We’ve heard reports that 3D TV can make viewers dizzy, nauseous and disorientate the brain, causing eye strain and headaches. One network, UK-based Sky TV, launched its first dedicated 3D channel in October. Two months later, a study showed 3D TV can make up to 20% of viewers physically sick.
The broadcaster, which uses the technology to show regular programming as well as films and sporting events, has asked Newcastle University to conduct a study into the format’s effects on viewers. A Sky spokesman told the UK Daily Mail: ‘We are conducting research into 3D, as we do regularly with our products and services to make sure they best match the demands and behaviors of our customers. The response we’ve had from Sky 3D homes so far has been overwhelmingly positive.”

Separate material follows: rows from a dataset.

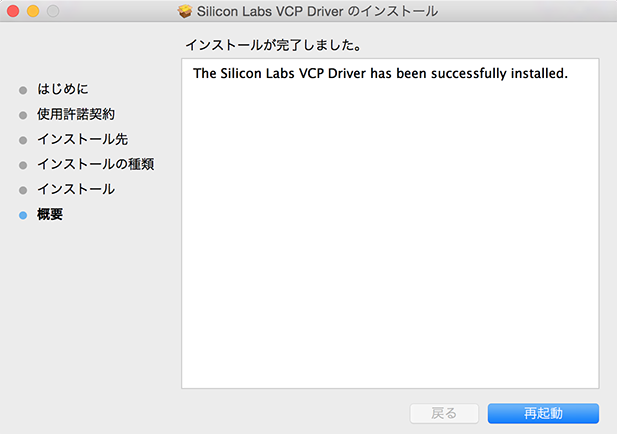617x434 pixels.
Task: Click the bullet beside インストール先
Action: click(23, 140)
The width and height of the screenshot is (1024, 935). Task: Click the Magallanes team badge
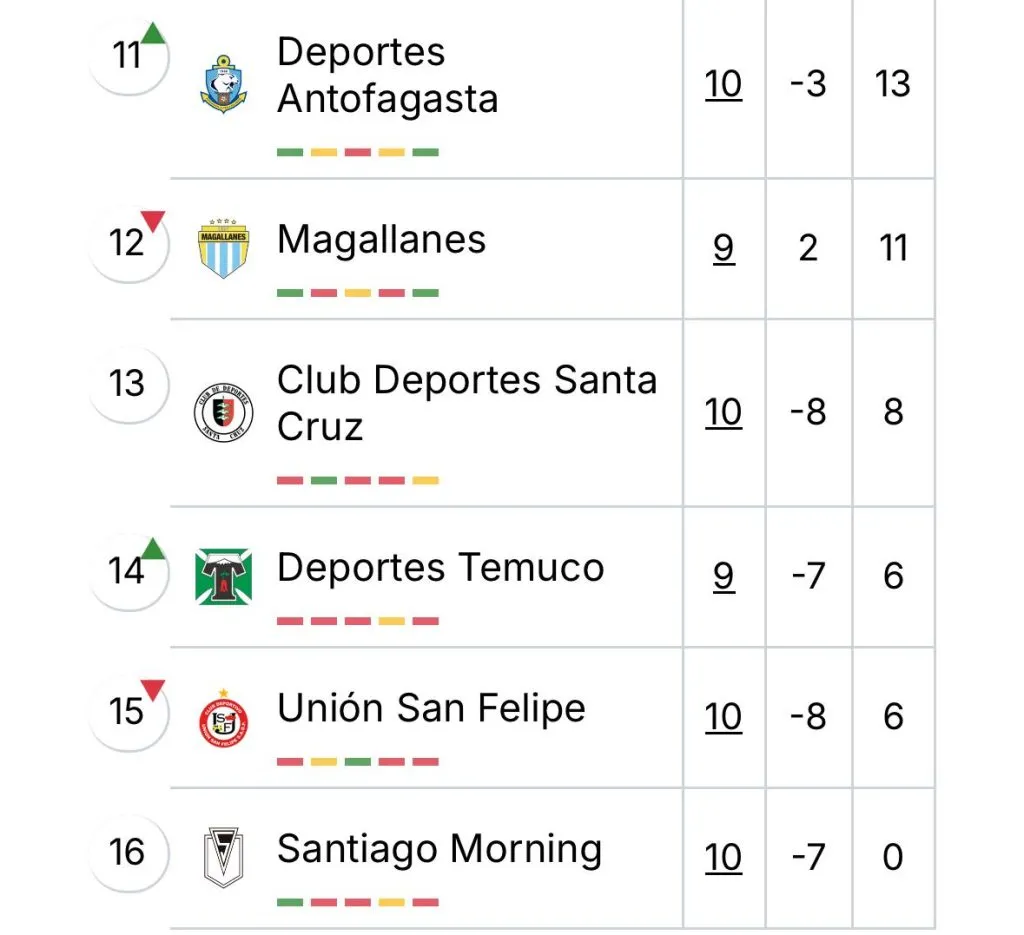pyautogui.click(x=223, y=247)
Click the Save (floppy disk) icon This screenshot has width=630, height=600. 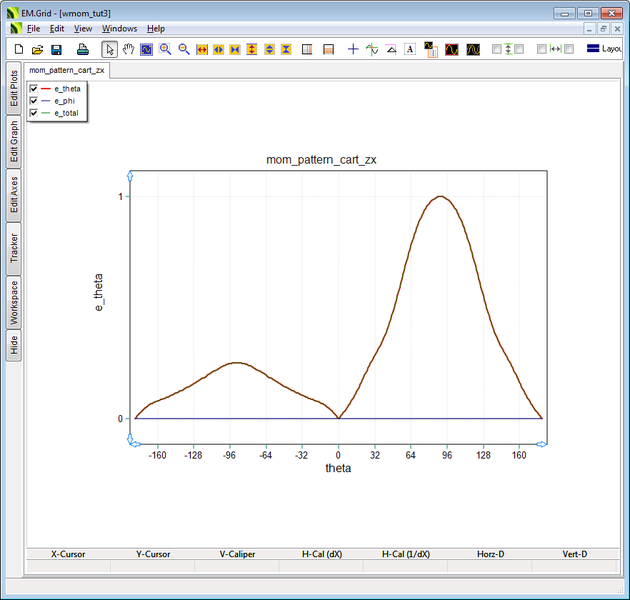point(56,49)
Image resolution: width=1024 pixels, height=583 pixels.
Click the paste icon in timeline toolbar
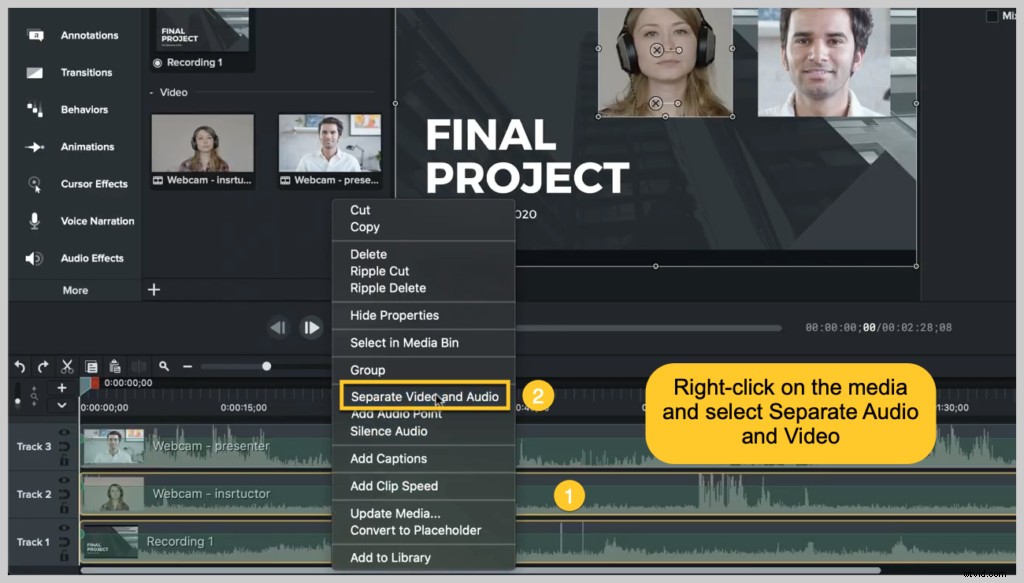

Hundreds of thousands of Britons have already bought 3D-compatible television sets. But despite the format’s success with consumers, the Association of Optometrists there has said more research is needed into its long-term effects.
James Sutton, an optometrist and founder of pharmacist Butterflies Healthcare, told the paper that 3D “forces the eyes to work extremely hard…For many people, especially children, it causes eye strain, headaches and dizziness.’
Experts do not recommend allowing those under eight to regularly use 3D glasses, because their eye muscles are still developing. Some CE manufacturers have issued disclaimers on 3D TV sets to protect themselves from legal claims. They warned that the technology may cause viewers to experience ‘motion sickness’, ‘disorientation’ and ‘eye strain’.
Another 3D device causing headaches is the Nintendo 3DS, said the story. Hundreds of angry users have complained that playing on the console makes them feel “unwell.” Gamers have reported side-effects including dizziness, nausea and headaches.
The Nintendo 3DS, which has two screens, a built-in motion sensor, three cameras and can also double as a pedometer, represents a major breakthrough as it is the first console to allow users to experience games in 3D without the need for special glasses. The technology is different to that employed by the manufacturers of 3D televisions.
RBR-TVBR observation: The hope is that some newer sets which don’t require 3D glasses like those offered from Toshiba, will be easier on the eyes. Unlike the Nintendo DS, these sets don’t require two screens. We also hope the proliferation of 3D sets doesn’t end up causing liability issues similar to those in old Steve Martin movie “The Jerk.”